Los países europeos están cerrando de forma sistemática los programas de ciudadanía por inversión y endureciendo las condiciones para que los extranjeros acaudalados obtengan la residencia, según informa el centro de información y análisis Experts Club.
Una de las decisiones clave para el mercado fue la sentencia del Tribunal de Justicia de la UE, que en abril de 2025 declaró que el programa maltés de ciudadanía por inversión contravenía el Derecho de la Unión Europea. Anteriormente, Chipre y Bulgaria ya habían renunciado a programas similares.
España cerró, a partir del 3 de abril de 2025, el programa «Golden Visa», que permitía obtener un permiso de residencia mediante la compra de inmuebles por un valor mínimo de 500 000 euros. Portugal ya en 2023 eliminó los inmuebles de la lista de inversiones admisibles, reorientando el programa hacia fondos, investigación científica, patrimonio cultural, creación de empresas y puestos de trabajo.

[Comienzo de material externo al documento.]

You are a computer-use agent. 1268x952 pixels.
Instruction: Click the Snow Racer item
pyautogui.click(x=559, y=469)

Grecia ha mantenido el programa «Golden Visa», aunque ha elevado el umbral mínimo de inversión inmobiliaria a 800 000 euros en las regiones más populares y a 400 000 euros en el resto del país. El umbral de 250 000 euros se ha mantenido únicamente para determinados proyectos de rehabilitación y reconversión de inmuebles. En enero de 2026, el número de solicitudes de la Golden Visa griega se redujo en un 63,5 % en comparación con enero del año anterior.

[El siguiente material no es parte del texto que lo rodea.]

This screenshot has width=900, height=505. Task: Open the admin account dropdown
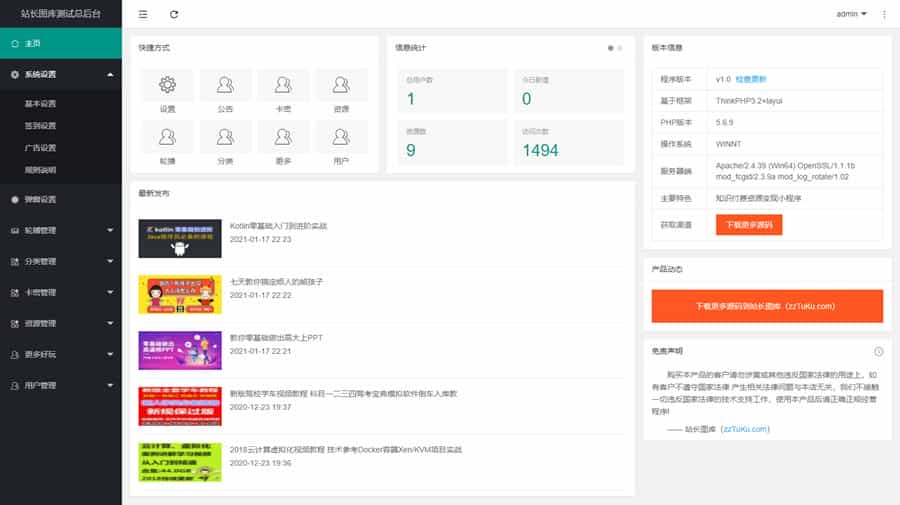[851, 14]
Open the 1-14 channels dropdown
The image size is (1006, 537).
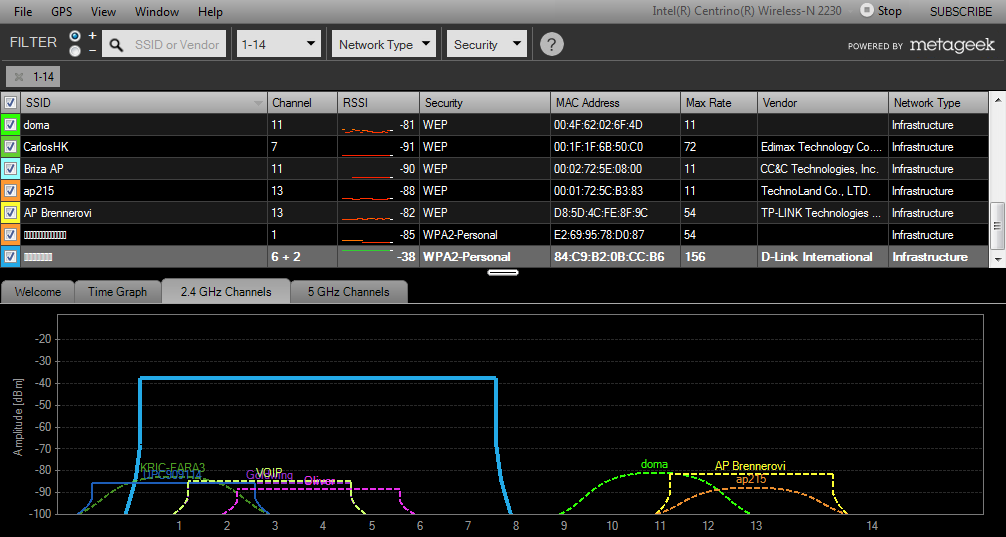click(x=279, y=44)
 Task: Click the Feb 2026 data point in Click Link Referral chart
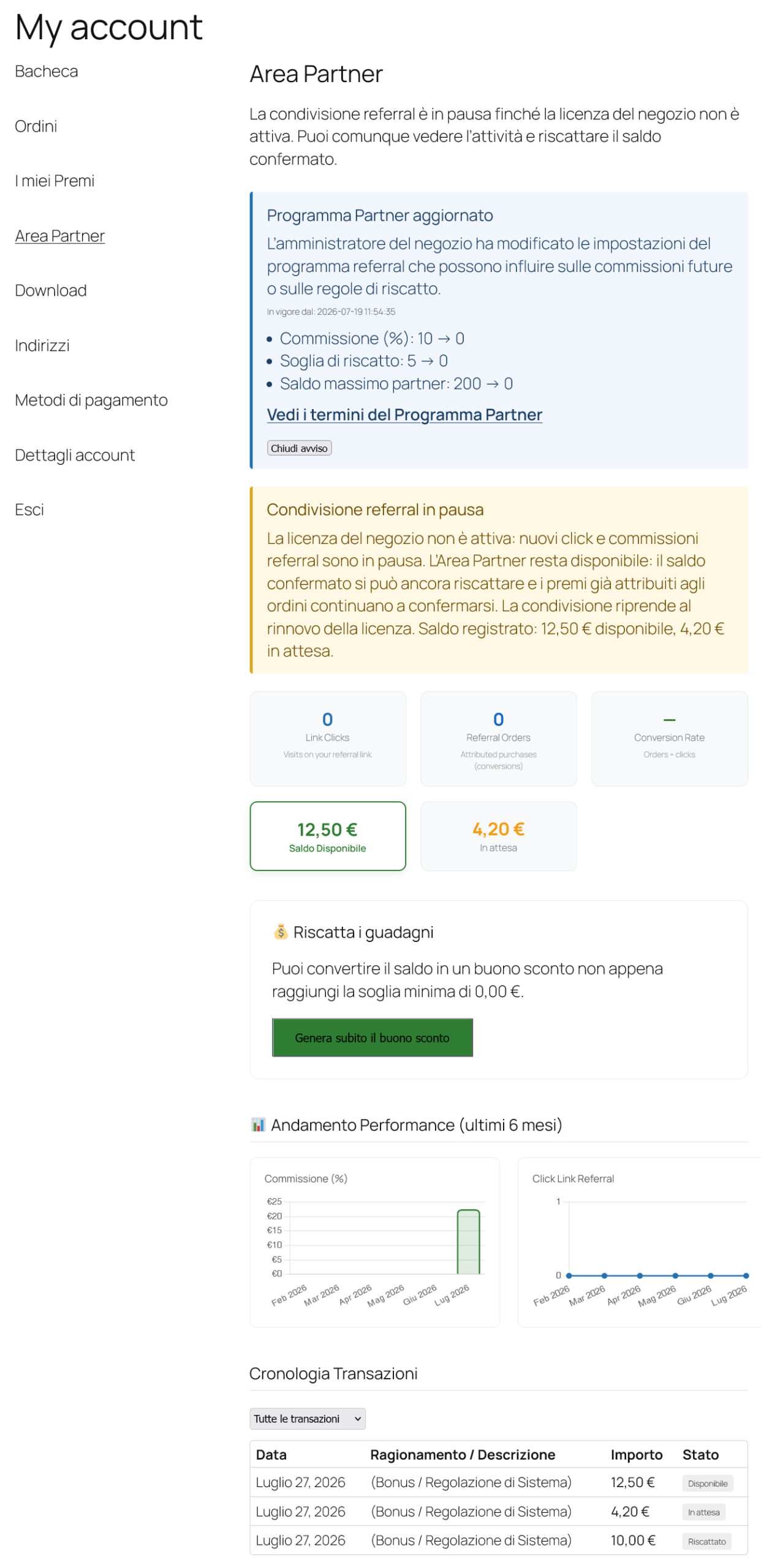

El fundador de Experts Club, Maksim Urakin, considera que la migración por inversión ha pasado de ser un producto financiero a convertirse en una cuestión de seguridad y confianza.
«La estrategia de “comprar un inmueble y obtener el estatus” va quedando gradualmente en el pasado. Pasan a primer plano la transparencia del capital, la reputación, el historial fiscal y la contribución económica real», señaló Urakin.
Se prevé que los países europeos sigan reduciendo el papel de los inmuebles en los programas de migración, dando prioridad a las inversiones en fondos, tecnología, infraestructuras y la creación de empleo.